Sebagian besar orang jarang sekali keluar rumah selama lockdown, sehingga tidak mengherankan apabila mereka mengalami penurunan extraversion. Orang supel sekalipun pada akhirnya akan menyesuaikan diri setelah sekian lama tidak berinteraksi langsung dengan orang lain. Contohnya seperti Carrie Nakpil, yang menjadi selektif memilih teman. Sekarang dia lebih senang kumpul bareng orang-orang terdekatnya. Tapi bagi Nakpil, cara berpikirnya pasti akan berubah seiring bertambahnya usia, dan pandemi hanya mempercepatnya.
“Saya yakin ini pasti akan terjadi, terlepas ada pandemi atau tidak. Lingkup pertemanan kamu akan menyempit seiring bertambahnya usia, dan mereka orang-orang yang ingin kamu pertahankan dalam hidup. Pandemi semakin mempercepat hal ini. Saya mungkin tidak akan mengalami ini di usia 26 jika pandemi tidak menghentikan waktu selama dua tahun,” tutur perempuan yang saat ini berusia 27.
Sebaliknya, Paguio berpikir tanpa pandemi, kepribadiannya mungkin masih sama seperti dulu.

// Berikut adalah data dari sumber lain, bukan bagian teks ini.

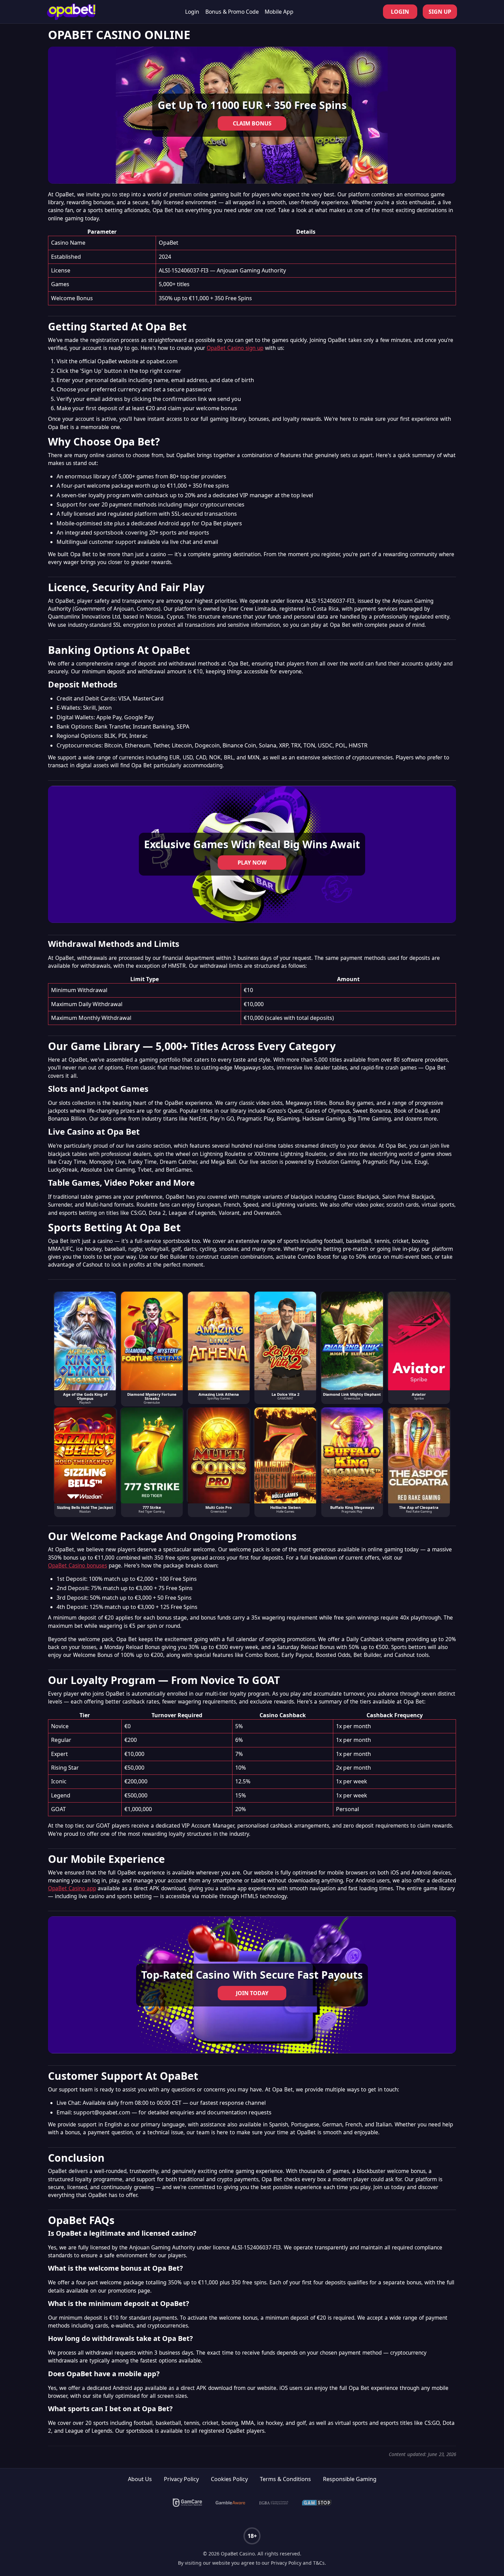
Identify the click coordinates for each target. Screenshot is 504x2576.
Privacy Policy (181, 2479)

“Andai saya menjalani hidup seperti biasanya, saya merasa tidak perlu berubah karena menganggap itulah kepribadianku sesungguhnya. Lockdown memberi saya kesempatan untuk merenungkan ingin menjadi apa,” ujarnya.
Akan tetapi, perubahan kepribadian yang diamati peneliti tidak bergerak ke arah yang baik seperti dua contoh di atas. Contohnya, neuroticism umumnya menurun seiring bertambahnya usia, sedangkan agreeableness dan conscientiousness cenderung mengalami peningkatan. Seorang peneliti menyebutnya “perkembangan menuju kedewasaan”. Hasil penelitian justru memperlihatkan sebaliknya—anak muda mengalami peningkatan neuroticism dan penurunan agreeableness dan conscientiousness.
Di awal pandemi, para peneliti mencatat sedikit penurunan neuroticism dibandingkan dengan kestabilan emosi yang peserta miliki sebelum pandemi. Kemampuan mereka mengendalikan perasaan semakin berkurang setelah pandemi berjalan setahun lebih.
Temuan ini menimbulkan pertanyaan tentang mungkin tidaknya kepribadian orang kembali seperti sediakala setelah pandemi berakhir, terutama setelah mereka bisa beraktivitas di luar rumah. Peneliti akan terus memantau kebiasaan para peserta untuk memastikan perubahannya bersifat sementara atau tidak.
Berhubung penelitiannya dilangsungkan sepanjang pandemi, tidak ada yang bisa dijadikan perbandingan karena semua orang di dunia ini menghadapi Covid-19. Dengan demikian, orang hanya bisa membandingkan diri mereka saat ini dengan sifat mereka di masa lalu. Tapi setidaknya, bagi orang-orang seperti Paguio, pandemi telah membuka mata mereka.
“Saya lebih menyukai diri saya yang sekarang. Tidak ada alasan bagiku untuk menjadi seperti dulu lagi,” simpul Paguio.